WHITE PRIVILEGE

August 6, 2020

The following has been reproduced from BBC Bitesize. It was produced to explain to white people what white privilege is, causing minimal offence. The accompanying video can be viewed here https://www.bbc.co.uk/bitesize/articles/zrvkbqt

John Amaechi is a psychologist, a New York Times best-selling author and a former NBA basketball player. In the wake of the George Floyd killing and the Black Lives Matter protests, and at a time when many people are discussing white privilege, we asked John what it means to him.

John: We’ve been engaged in a global conversation about race and racism. You’ve probably had discussions at home, at school or at work, and in those conversations you’ve probably heard the term white privilege. You maybe even had this term used in a way that felt like an insult or an accusation. Others will have told you that it’s all just made up to make white people feel bad… and none of this is right. 

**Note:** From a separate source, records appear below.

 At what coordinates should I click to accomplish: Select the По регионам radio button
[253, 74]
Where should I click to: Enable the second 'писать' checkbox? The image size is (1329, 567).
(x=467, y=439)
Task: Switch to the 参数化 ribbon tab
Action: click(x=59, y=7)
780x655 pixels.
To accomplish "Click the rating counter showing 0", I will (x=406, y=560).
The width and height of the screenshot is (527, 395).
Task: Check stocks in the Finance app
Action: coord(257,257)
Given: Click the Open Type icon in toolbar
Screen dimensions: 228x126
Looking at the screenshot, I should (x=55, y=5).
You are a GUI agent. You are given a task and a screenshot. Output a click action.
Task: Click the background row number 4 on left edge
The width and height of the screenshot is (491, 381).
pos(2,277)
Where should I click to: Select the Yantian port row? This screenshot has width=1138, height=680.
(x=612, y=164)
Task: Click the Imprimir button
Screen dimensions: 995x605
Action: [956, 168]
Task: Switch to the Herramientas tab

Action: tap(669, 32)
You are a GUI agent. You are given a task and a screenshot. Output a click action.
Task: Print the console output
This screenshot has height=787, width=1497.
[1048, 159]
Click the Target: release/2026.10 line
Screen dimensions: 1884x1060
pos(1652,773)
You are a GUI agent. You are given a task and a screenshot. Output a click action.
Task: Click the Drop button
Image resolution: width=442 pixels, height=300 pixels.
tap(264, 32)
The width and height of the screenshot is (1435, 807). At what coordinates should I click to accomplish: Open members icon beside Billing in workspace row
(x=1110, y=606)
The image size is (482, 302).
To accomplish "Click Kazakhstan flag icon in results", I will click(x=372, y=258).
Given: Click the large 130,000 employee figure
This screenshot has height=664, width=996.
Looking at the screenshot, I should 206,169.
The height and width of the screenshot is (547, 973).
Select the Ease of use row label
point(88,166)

Privilege is a hard concept for people to understand, because normally when we talk of privilege we imagine immediate unearned riches and tangible benefits for anyone who has it. But white privilege and indeed all privilege is actually more about the absence of inconvenience, the absence of an impediment or challenge, and as such when you have it, you really don’t notice it, but when it’s absent, it affects everything you do.

There are lots of types of privilege out there, the privilege of being born into a wealthy family versus a poor family is kind of obvious, but then there’s the privilege of being able-bodied versus having or acquiring a disability that most of us take for granted. I have two very close friends who are wheelchair users and I’ll be honest, when I first met them I was completely ignorant about the everyday ways their lives are made harder through no fault of their own. Some of these ways are simply thoughtless, but some of them are just the way we live, just the way we build infrastructure, just the way everything works that just makes their life harder than mine. That’s just one of the ways that I am privileged and understanding that, embracing that, doesn’t make me a bad person, but ignoring it raises the chance that my friends will be excluded in ways that are not obvious to me and as their friend I can’t allow that. 

There’s a good chance, as a white person watching this, your life is already hard. Every day you have to overcome some difficulty or challenge just to get by, but you can still have white privilege. White privilege doesn’t mean you haven’t worked hard or you don’t deserve the success you’ve had. It doesn’t mean that your life isn’t hard or that you’ve never suffered. It simply means that your skin colour has not been the cause of your hardship or suffering. 

There is nothing but a benefit to understanding our own privileges, white and otherwise. It brings us closer to those who are different. It helps us be vigilant about the ways we treat others different than us. It helps us make a society that is fairer and more equal. Having white privilege doesn’t make your life easy, but understanding it can help you realise why some people’s lives are harder than they should be.